The Central Bank of Turkey on Thursday raised its main interest rate by 200 basis points, for the first time in two years, to support the Turkish lira, which is breaking record lower.

The main interest rate was raised to 10.25% from 8.25%, a move welcomed by the markets with an immediate rebound in the Turkish lira against the dollar after reaching an all-time low in the morning at 7.71 pounds against the greenback.

“A massive surprise, but positive,” commented Timothy Ash, analyst at BlueBay Asset Management.

The markets indeed expected the main rate to be maintained at its current level in the face of the institution’s reluctance to order increases due to President Recep Tayyip Erdogan’s opposition in principle to such a measure.

According to the Capital Economics Institute, the decision should “help restore the damaged credibility” of the Central Bank of Turkey.

The main interest rate had reached an unprecedented level of 24% in September 2018 when the Central Bank decided to raise it by 625 basis points in an attempt to stem the tumble of the Turkish lira and record inflation.

It has since been brought back below 10% thanks to a series of cuts decided by the Central Bank, encouraged to act in this way by President Recep Tayyip Erdogan who continues to hammer out his opposition to interest rates high.

Turkey, like many other countries, had kept interest rates low in recent months despite the fall of its currency in an attempt to support the growth of its economy hit hard by the Covid-19 epidemic.

– Reserves “almost exhausted” –

In a statement, the Central Bank explained its decision to raise rates by a desire to “restore the process of disinflation and support price stability”.

Turkey’s ambition is to bring inflation, which reached 11.77% in August, below 10% at the end of the year, a difficult objective to achieve if the local currency continues to fall.

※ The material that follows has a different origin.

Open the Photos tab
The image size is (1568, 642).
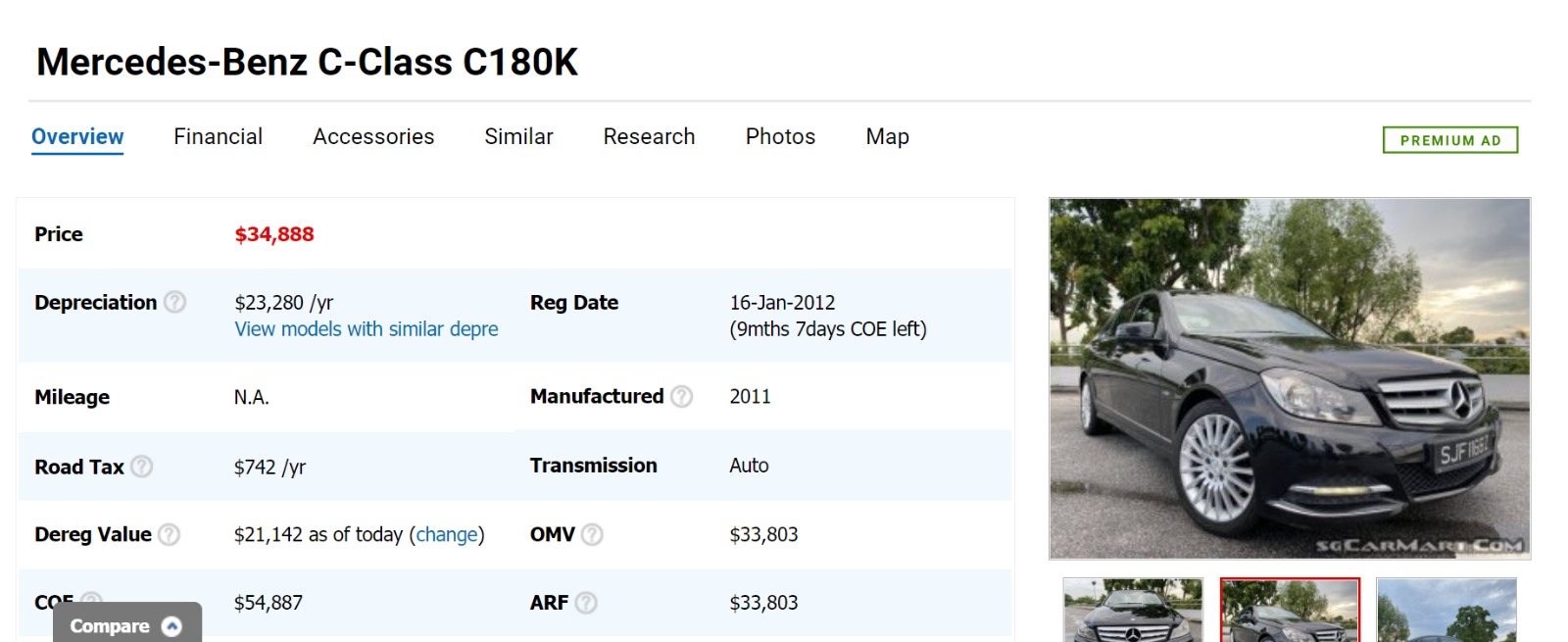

Mr. Erdogan had tried to reassure the markets at the beginning of August when the Turkish free market had been in full free fall for several months already, but had not succeeded in permanently halting this downward cycle.

“I am convinced that the Turkish lira will stabilize. These things are temporary, variations occur all the time,” he said on August 7th.

Besides fueling inflation, the weakening pound is adding to the already crushing burden of foreign-denominated debt that weighs on many Turkish companies.

Moody’s rating agency said on Monday that Turkey’s foreign exchange reserves were “at their lowest level in 20 years.”

The institution downgraded Turkey’s credit rating to the speculative (“junk”) category of B2, to the same level as countries like Bolivia and Egypt.

“The government has almost exhausted the reserves that would allow it to avoid a possible balance of payments crisis,” she warned.

The Turkish head of state says he is convinced that high interest rates cause inflation instead of slowing it down.

For him, high rates are “the mother and father of all evil”.

According to experts, the Central Bank of Turkey should do even more to save the Turkish lira and claim political independence.

“They have not yet ruled out any risk,” said Ash. “But they gave each other a chance to fight.”